# [RECORD EXTRACTS]
┌──

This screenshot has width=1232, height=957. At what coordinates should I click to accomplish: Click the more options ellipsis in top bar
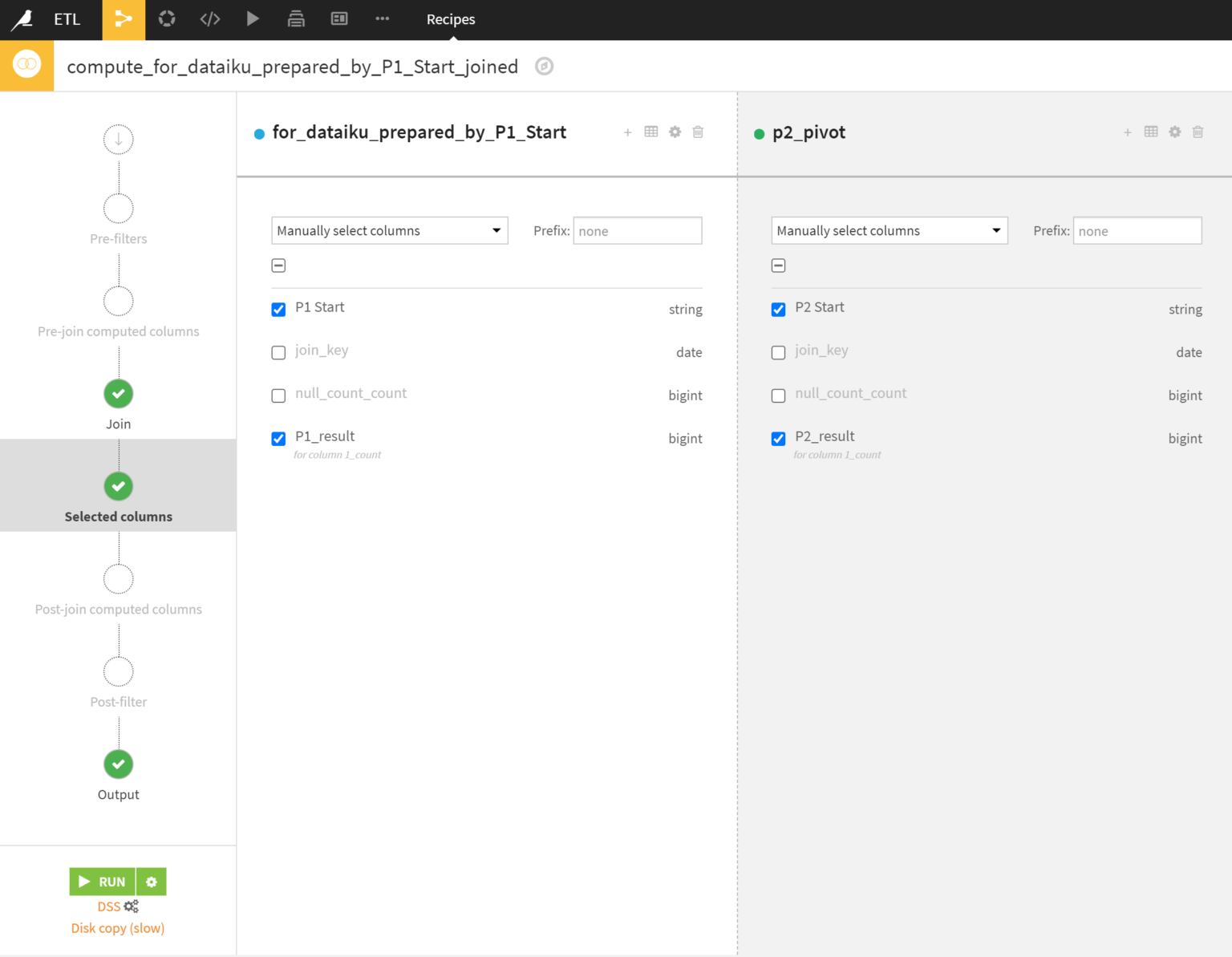point(382,19)
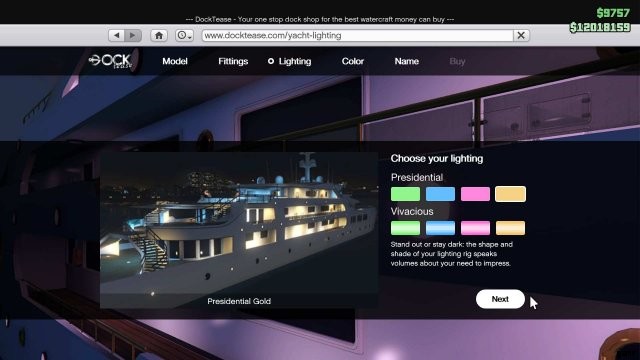Choose Presidential gold lighting
640x360 pixels.
tap(511, 194)
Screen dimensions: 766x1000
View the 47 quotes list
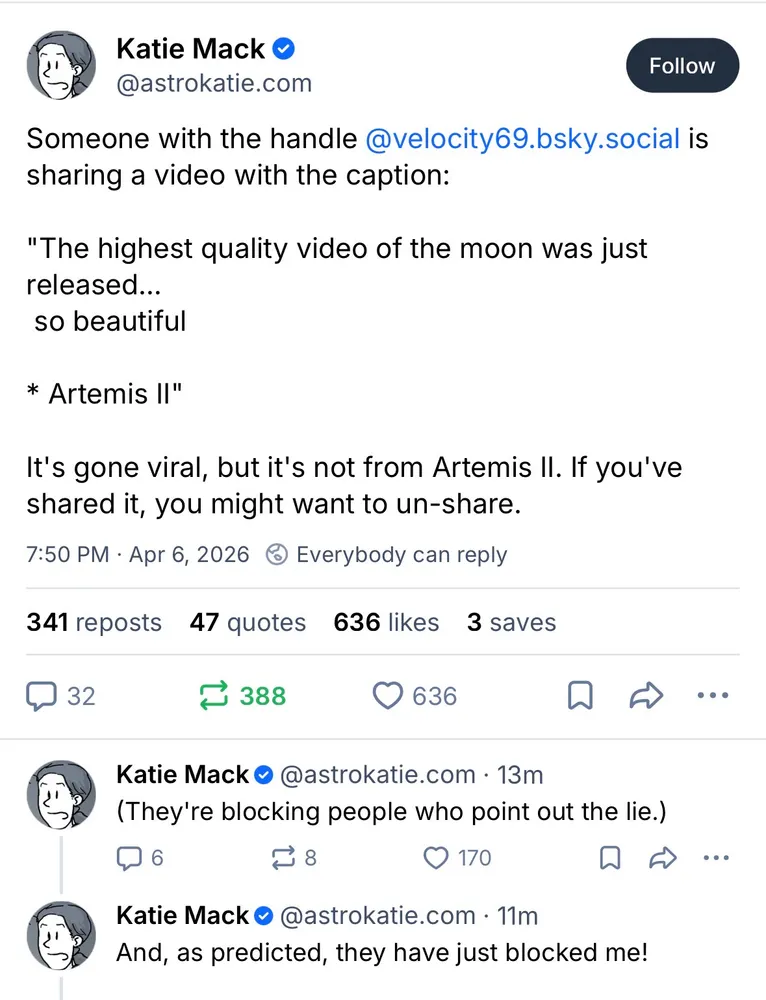pyautogui.click(x=248, y=622)
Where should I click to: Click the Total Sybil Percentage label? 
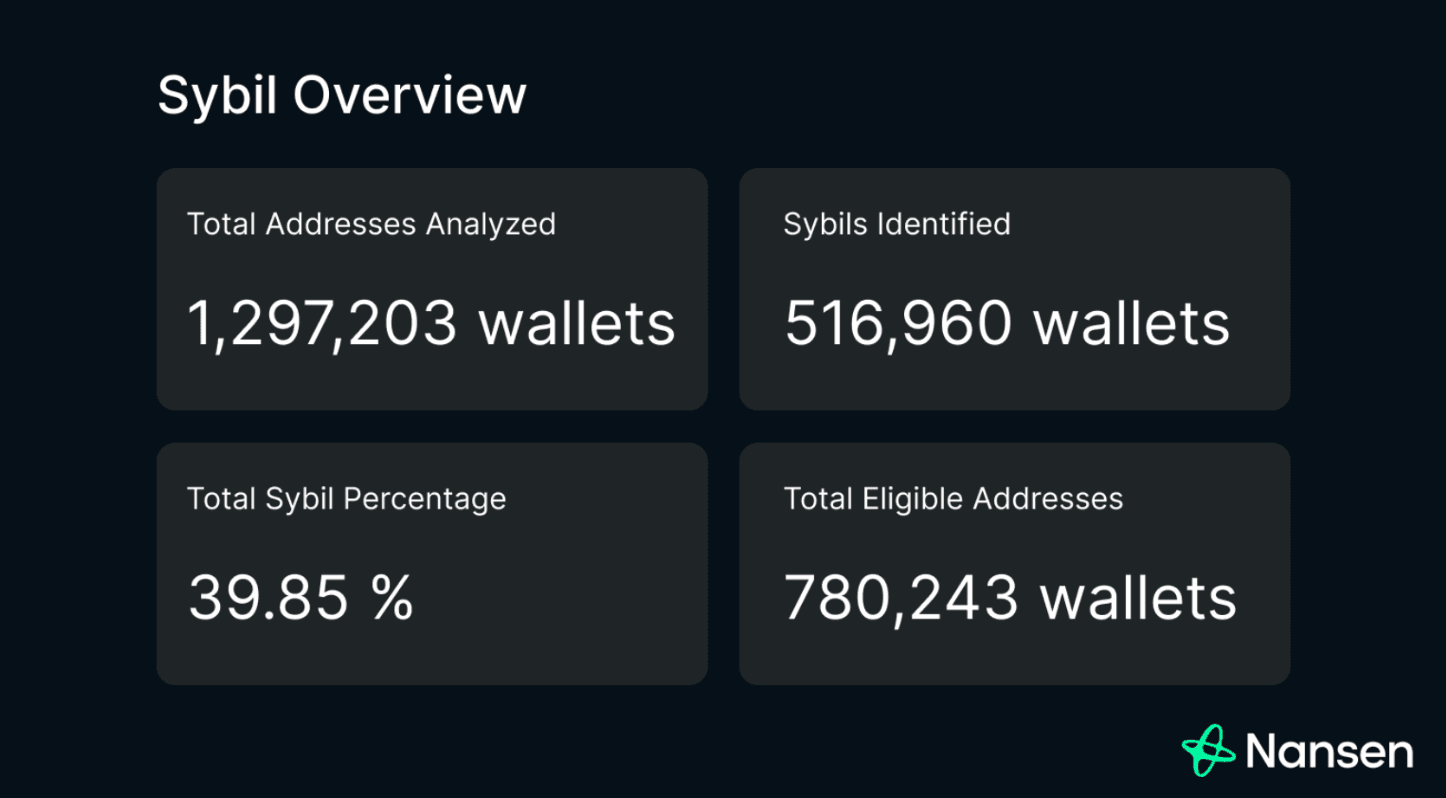346,498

└──

# [PROBLEM STATEMENT]
Please return the lines from the start through the line containing "tap(511, 194)", inclusive, copying them without any change and leaving the pictures out.

# [EXPECTED ANSWER]
This screenshot has width=1232, height=957. At what coordinates should I click to accomplish: Click the more options ellipsis in top bar
point(382,19)
Choose Presidential gold lighting
640x360 pixels.
tap(511, 194)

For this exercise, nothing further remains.